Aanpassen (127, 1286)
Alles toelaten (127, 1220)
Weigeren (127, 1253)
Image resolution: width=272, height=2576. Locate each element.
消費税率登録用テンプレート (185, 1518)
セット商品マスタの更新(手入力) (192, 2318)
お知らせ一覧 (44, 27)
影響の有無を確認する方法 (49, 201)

==========

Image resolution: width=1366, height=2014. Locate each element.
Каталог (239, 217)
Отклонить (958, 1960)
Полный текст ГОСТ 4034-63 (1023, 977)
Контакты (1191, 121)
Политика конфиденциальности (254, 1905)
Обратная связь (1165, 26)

==========

**Task instructions**
Everything from the line containing "Weigeren (127, 1253)" through the line containing "影響の有無を確認する方法 (49, 201)" in the material above should be retyped exactly, both ends included, and nothing more.

**Solution to the problem**
Weigeren (127, 1253)
Image resolution: width=272, height=2576. Locate each element.
消費税率登録用テンプレート (185, 1518)
セット商品マスタの更新(手入力) (192, 2318)
お知らせ一覧 (44, 27)
影響の有無を確認する方法 (49, 201)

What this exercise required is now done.